“Perdón, señora”, se lee como subtítulo hacia el final del octavo libro de la monumental Historia del Tango escrita por Horacio Ferrer. Refiere a Susana Rinaldi, y el pedido de perdón parece provenir de las entrañas del género. El tango ha repelido tanto a las mujeres como a cualquier gesto de renovación y Rinaldi, entonces, representó una doble provocación. Ahora las aguas están calmas. Pero por momentos, a través de un fervor –enfático, a veces iracundo–, la cantante tira una piedra en el centro de esas aguas calmas y las ondas son olas que reactualizan añejas asperezas. Los  60 fueron años extraños, barnizados por un dorado que parece oro. El tinte destiñe a la primera limpiada: esa época integra la resistencia tanguísticaal avance de otros ritmos como el rock con las contradicciones políticas que detonaron en los pliegues de la violencia de los 70. La resistencia –menos musical que cultural– era una armada Brancaleone defensiva de jóvenes viejos que se oponían a cualquier novedad musical; lo otro fue una diáspora corrida por el terrorismo de Estado que debatía qué hacer, cómo seguir, si seguir. Susana Rinaldi fue atravesada por esa flecha de dos puntas: pasó de los  lujosos palcos de locales nocturnos como 676 o Michelangelo –pequeñas salas, sofisticada consecuencia del achicamiento del tango– a la París copada por intelectuales argentinos como Julio Cortazar y Héctor Bianciotti, y también por exiliados inorgánicos, por montoneros en plan de contraofensiva y por servicios infiltrados. Nada prescribe en la memoria exhaustiva de la Rinaldi. 

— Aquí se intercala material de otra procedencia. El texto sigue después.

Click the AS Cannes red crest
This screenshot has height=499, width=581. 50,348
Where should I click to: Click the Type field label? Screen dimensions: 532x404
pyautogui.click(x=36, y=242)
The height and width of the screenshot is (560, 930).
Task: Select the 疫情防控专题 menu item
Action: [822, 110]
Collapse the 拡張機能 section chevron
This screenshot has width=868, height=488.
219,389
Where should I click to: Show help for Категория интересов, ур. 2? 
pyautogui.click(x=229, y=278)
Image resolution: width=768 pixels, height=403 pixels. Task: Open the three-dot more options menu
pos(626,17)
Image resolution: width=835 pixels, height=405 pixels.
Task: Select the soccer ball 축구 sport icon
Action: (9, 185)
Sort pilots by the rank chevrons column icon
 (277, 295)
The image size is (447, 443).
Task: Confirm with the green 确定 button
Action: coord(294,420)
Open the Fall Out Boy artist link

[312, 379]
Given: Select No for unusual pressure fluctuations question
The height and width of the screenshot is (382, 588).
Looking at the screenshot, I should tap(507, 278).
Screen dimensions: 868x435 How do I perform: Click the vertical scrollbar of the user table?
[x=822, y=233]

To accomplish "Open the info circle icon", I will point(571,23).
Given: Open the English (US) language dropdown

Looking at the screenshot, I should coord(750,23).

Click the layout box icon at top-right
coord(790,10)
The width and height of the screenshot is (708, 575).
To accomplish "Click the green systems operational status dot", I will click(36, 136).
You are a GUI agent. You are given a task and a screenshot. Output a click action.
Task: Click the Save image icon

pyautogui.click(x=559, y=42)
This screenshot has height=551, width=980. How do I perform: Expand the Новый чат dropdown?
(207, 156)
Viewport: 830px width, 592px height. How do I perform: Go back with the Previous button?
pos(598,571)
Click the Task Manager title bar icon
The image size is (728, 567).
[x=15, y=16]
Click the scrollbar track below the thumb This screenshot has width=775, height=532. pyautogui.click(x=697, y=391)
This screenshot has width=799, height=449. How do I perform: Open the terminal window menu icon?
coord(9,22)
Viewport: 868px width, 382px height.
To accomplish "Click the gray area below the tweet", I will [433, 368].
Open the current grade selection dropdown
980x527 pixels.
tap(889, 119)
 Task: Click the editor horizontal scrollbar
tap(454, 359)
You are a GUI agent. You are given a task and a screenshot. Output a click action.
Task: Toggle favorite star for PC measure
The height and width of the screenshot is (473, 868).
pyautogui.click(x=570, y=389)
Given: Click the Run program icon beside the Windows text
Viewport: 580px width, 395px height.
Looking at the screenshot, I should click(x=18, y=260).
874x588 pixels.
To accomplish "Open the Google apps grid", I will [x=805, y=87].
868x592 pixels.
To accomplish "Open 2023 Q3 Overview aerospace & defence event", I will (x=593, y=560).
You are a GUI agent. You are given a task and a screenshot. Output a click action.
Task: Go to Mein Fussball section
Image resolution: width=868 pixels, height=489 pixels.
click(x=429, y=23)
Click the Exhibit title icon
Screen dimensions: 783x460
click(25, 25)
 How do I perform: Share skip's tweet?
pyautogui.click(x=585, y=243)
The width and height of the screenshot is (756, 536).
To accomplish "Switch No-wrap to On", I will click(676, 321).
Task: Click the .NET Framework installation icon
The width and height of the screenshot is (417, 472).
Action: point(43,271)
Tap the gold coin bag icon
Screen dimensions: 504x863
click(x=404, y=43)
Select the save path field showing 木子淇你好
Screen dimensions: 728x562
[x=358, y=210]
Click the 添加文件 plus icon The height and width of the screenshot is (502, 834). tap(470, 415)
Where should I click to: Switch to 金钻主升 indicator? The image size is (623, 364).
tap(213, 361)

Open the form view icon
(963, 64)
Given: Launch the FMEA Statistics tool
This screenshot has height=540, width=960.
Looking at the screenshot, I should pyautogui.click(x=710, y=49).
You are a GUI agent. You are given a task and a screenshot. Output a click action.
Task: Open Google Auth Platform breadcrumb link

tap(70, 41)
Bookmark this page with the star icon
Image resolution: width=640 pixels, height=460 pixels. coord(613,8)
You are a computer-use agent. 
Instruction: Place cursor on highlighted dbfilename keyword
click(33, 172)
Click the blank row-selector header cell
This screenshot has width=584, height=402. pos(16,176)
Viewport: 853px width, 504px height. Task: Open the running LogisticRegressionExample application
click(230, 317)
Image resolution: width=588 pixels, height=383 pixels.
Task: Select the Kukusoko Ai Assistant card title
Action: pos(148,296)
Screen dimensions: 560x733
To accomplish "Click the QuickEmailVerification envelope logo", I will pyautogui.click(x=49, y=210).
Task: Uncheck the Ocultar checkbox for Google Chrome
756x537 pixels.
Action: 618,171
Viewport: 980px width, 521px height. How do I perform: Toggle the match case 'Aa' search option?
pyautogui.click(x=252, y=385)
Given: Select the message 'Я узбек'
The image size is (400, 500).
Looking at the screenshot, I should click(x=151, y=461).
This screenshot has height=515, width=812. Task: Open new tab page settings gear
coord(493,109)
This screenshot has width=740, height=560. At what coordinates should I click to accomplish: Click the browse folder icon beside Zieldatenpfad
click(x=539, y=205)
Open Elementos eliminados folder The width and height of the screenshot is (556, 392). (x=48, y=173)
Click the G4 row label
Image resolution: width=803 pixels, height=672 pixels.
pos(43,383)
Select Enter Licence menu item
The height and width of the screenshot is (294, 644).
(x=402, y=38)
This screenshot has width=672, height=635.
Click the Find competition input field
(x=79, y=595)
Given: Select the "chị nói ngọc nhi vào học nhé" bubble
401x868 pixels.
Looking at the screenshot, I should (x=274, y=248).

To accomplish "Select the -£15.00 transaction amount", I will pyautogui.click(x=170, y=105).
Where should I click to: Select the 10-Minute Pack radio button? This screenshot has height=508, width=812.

Habla con naturalidad, con las credenciales que le da su arte siempre serio e, incluso, las que le da su mirada: esos ojos vieron todo o casi todo. “A mí no me la contaron. La viví”, dice (la mano se abre con los dedos flacos tensos y se cierra en un puño, al ritmo del ímpetu del discurso). Y anuncia un homenaje a Aníbal Troilo para el 11 de noviembre, en el Teatro Coliseo. Susana Rinaldi es una de las pocas artistas de tango que se le puede animar a una sala de esas dimensiones. La excusa son los 80 años del debut de Pichuco al frente de su orquesta; el anzuelo, la presencia de Osvaldo Piro como director de su propia típica, como eje musical del espectáculo. Si bien han actuado juntos alguna vez, nunca Rinaldi había sido vocalista de la orquesta de su ex marido. El desafío se presenta arduo: la indómita expresividad de la cantante deberá adaptarse al marco estructural de una orquesta. Piro –ahijado artístico de Troilo, director, bandoneonista y autor de uno de los tangos más bellos de la historia del género, “Octubre”– está radicado en La Falda, Córdoba, y a la distancia dice, con tono ligeramente preocupado: “Estoy haciendo los arreglos orquestales. Te aseguro que no es tarea fácil. Susana tiene un estilo muy definido, no es una intérprete más”. Piro trasmite una dicha en movimiento: meterse con un espectáculo integral sobre Troilo lo revitaliza. “Todos los colegas de mi generación, como Julián Plaza, Raúl Garello, Osvaldo Berlingieri y tantos más, fuimos troileanos. Fue el modelo a seguir”. “También va a estar José Colángelo, que fue el último pianista de Troilo”, completa Rinaldi. “Y, por supuesto, Juan Carlos Cuacci”.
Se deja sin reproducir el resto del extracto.